**ABOUT THIS EXERCISE:**
Below is a listing with pictures. Repeat exactly the lines starting at the one holding "Screen dimensions: 1332x890" and going on through the one holding "The width and height of the screenshot is (970, 520).", and leave every picture out.

-------- DATA PROVIDED

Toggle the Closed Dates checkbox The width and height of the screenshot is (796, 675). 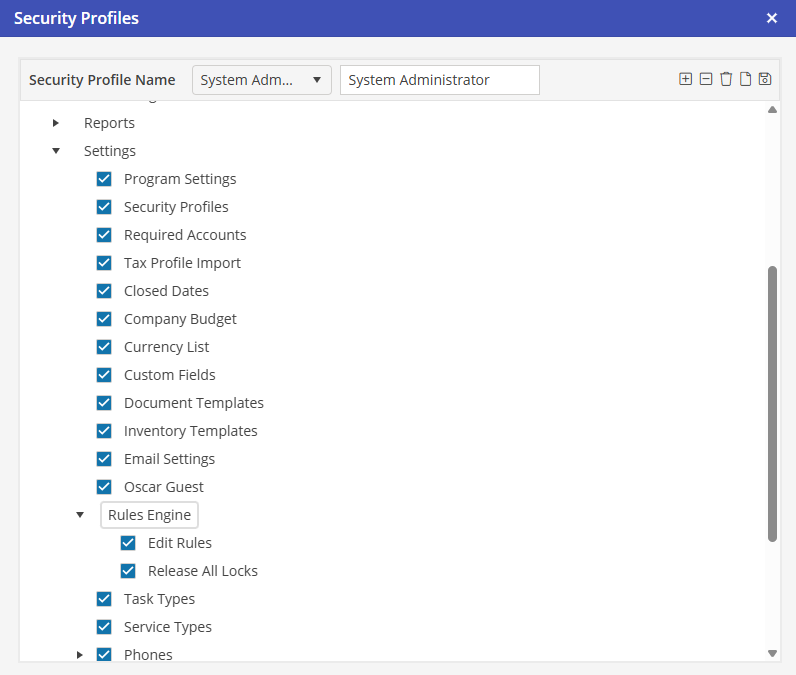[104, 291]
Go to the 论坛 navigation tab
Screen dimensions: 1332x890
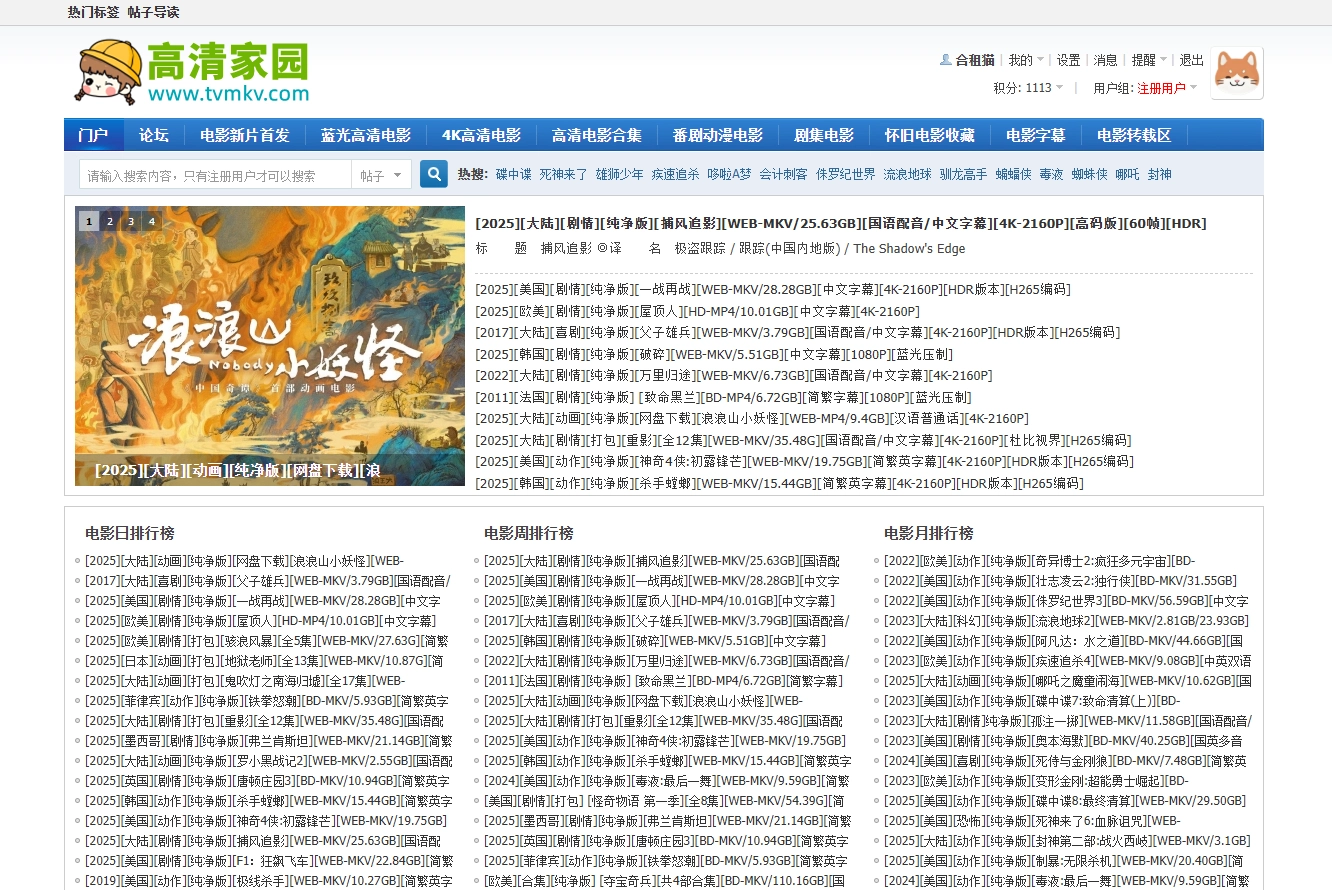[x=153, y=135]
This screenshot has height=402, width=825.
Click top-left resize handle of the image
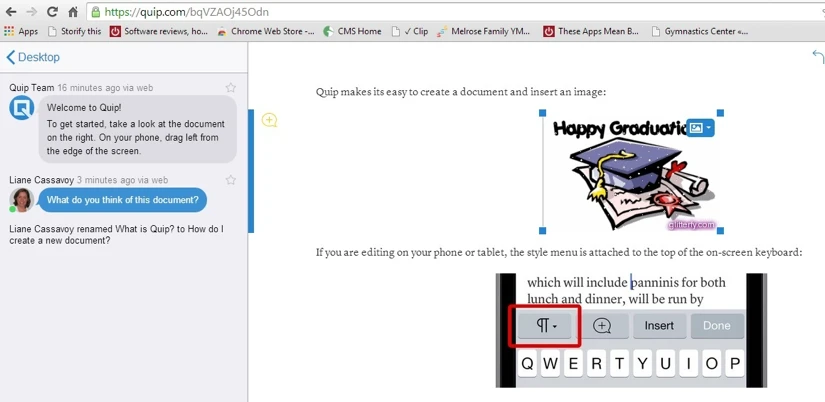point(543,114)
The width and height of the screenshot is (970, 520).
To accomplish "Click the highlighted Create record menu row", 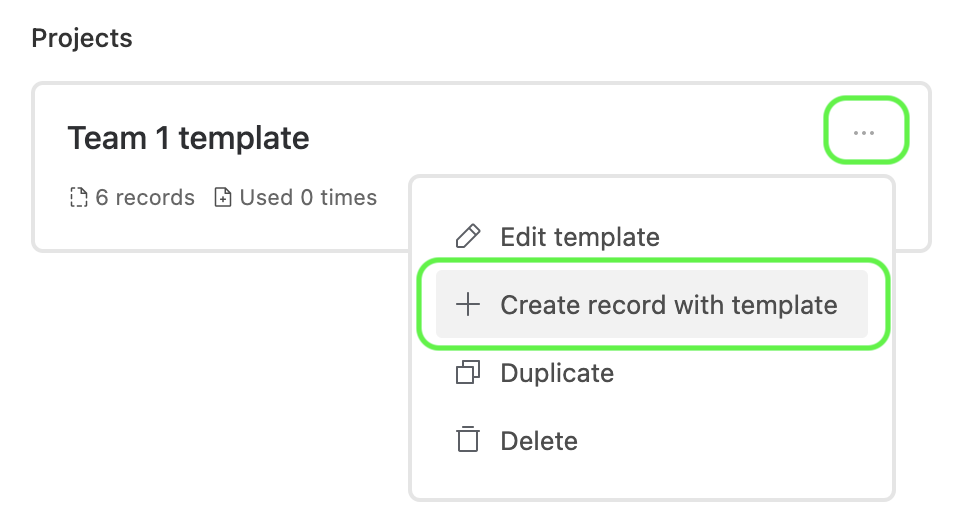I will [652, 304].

----------------
-------- DATA PROVIDED

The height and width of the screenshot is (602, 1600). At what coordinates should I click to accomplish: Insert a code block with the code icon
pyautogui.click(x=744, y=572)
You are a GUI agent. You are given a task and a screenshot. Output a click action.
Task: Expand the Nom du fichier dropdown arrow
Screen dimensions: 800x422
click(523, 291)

----------------

**ANSWER TO THE EXERCISE:**
Screen dimensions: 1332x890
[x=153, y=135]
This screenshot has height=402, width=825.
Click top-left resize handle of the image
point(543,114)
The width and height of the screenshot is (970, 520).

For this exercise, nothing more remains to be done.